:: Data provided ::
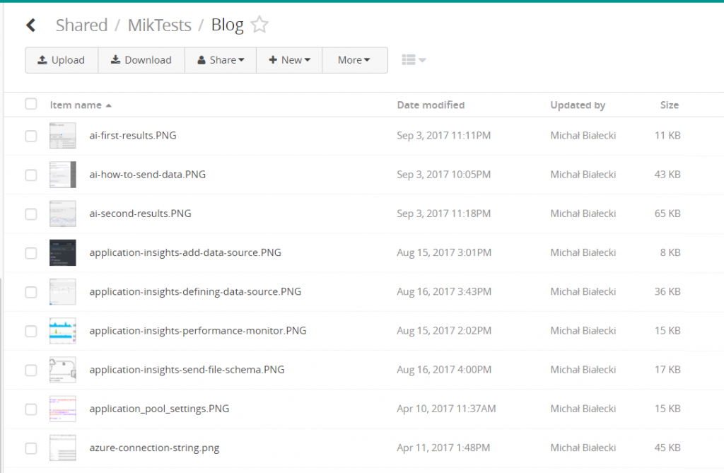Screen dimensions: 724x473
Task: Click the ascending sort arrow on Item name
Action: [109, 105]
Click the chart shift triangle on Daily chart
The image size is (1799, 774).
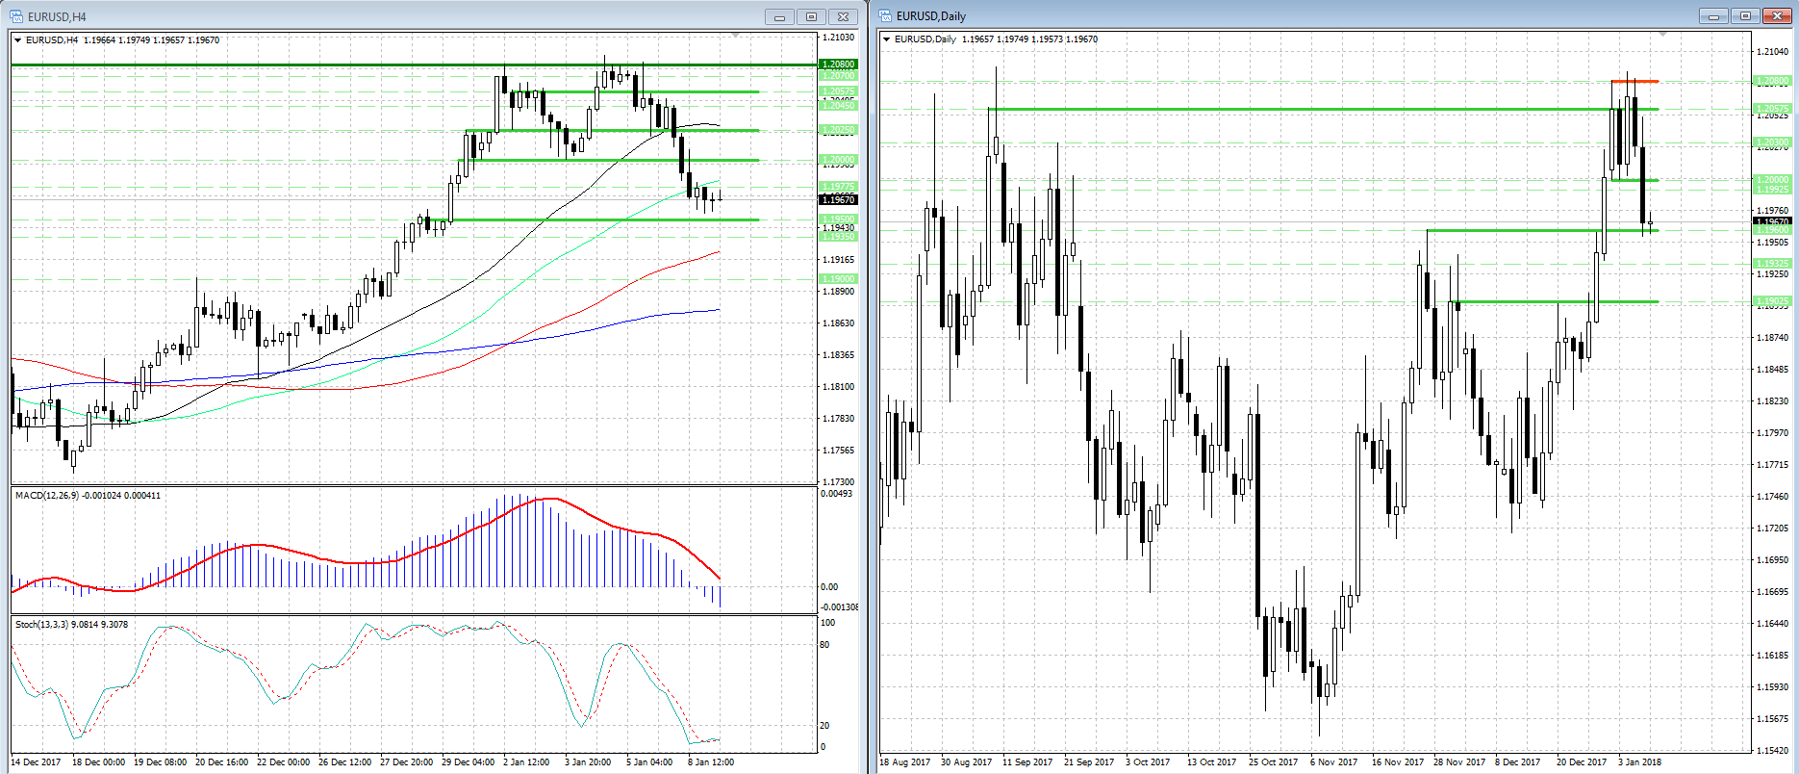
:::
Could you give again precisely the lines from the one containing "Click the chart shift triangle on Daily chart" through the final line of the material above, both included, and no others, dropping the pictures?

Solution to the problem »
Click the chart shift triangle on Daily chart
The image size is (1799, 774).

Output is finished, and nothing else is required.